Un esempio di uomo, ma anche di statura ed impegno, come lo fu senza dubbio anche Amintore Fanfani. “Fanfani è stato uno dei principali artefici dell’Italia del benessere – raccontava Ettore Bernabei – perché ha fatto politica pensando al bene della gente comune, dimostrando così che questa politica non sporca mai le mani a nessuno”.

Uomo di politica, fu anche personaggio di pace. “L’elemento della pace, che è visto prevalentemente in La Pira – ha precisato Banchi – è forte anche in Fanfani. Non molti sanno che Kennedy volle vedere il 'prof. Fanfani', lo chiamava così, perché disse quando si videro: 'Professore, io ho studiato economia sui suoi libri e vorrei importare queste sue idee negli Stati Uniti e anche nei Paesi in via di sviluppo'. La visione di Fanfani coniuga giustizia e pace perché, senza questo binomio, si dilata la differenza tra Paesi sviluppati e Paesi poveri”.

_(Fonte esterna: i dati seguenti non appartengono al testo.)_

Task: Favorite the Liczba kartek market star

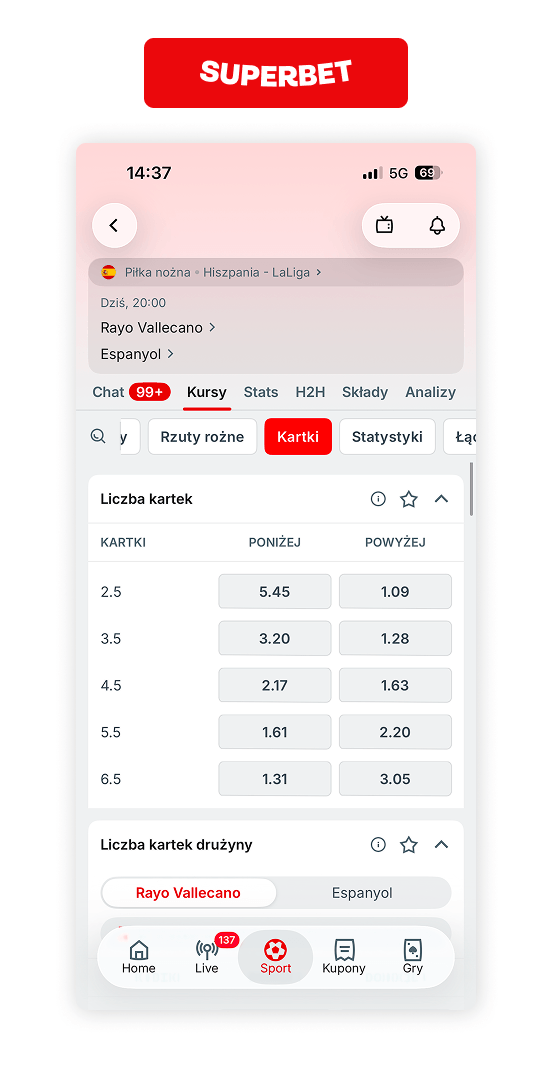Action: coord(409,499)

Nella visione di Fanfani pace e giustizia economica non erano infatti distanti. “Una parola chiave – ha concluso Banchi – che Fanfani utilizza, e che la Cisl ha ripreso in questi ultimi anni, è partecipazione, chiedendo ad esempio che la Costituzione italiana attui quella parte che vuole coinvolgere i lavoratori nella gestione delle fabbriche. Secondo Fanfani, sia a livello internazionale che nazionale, se non c’è partecipazione non c’è equilibrio. Lo Stato deve intervenire, ma in quella sinergia equilibrata tra pubblico e privato. Le idee di questa stagione e di questi uomini non fanno solo parte del passato, ma hanno ancora un presente e un futuro lontano”.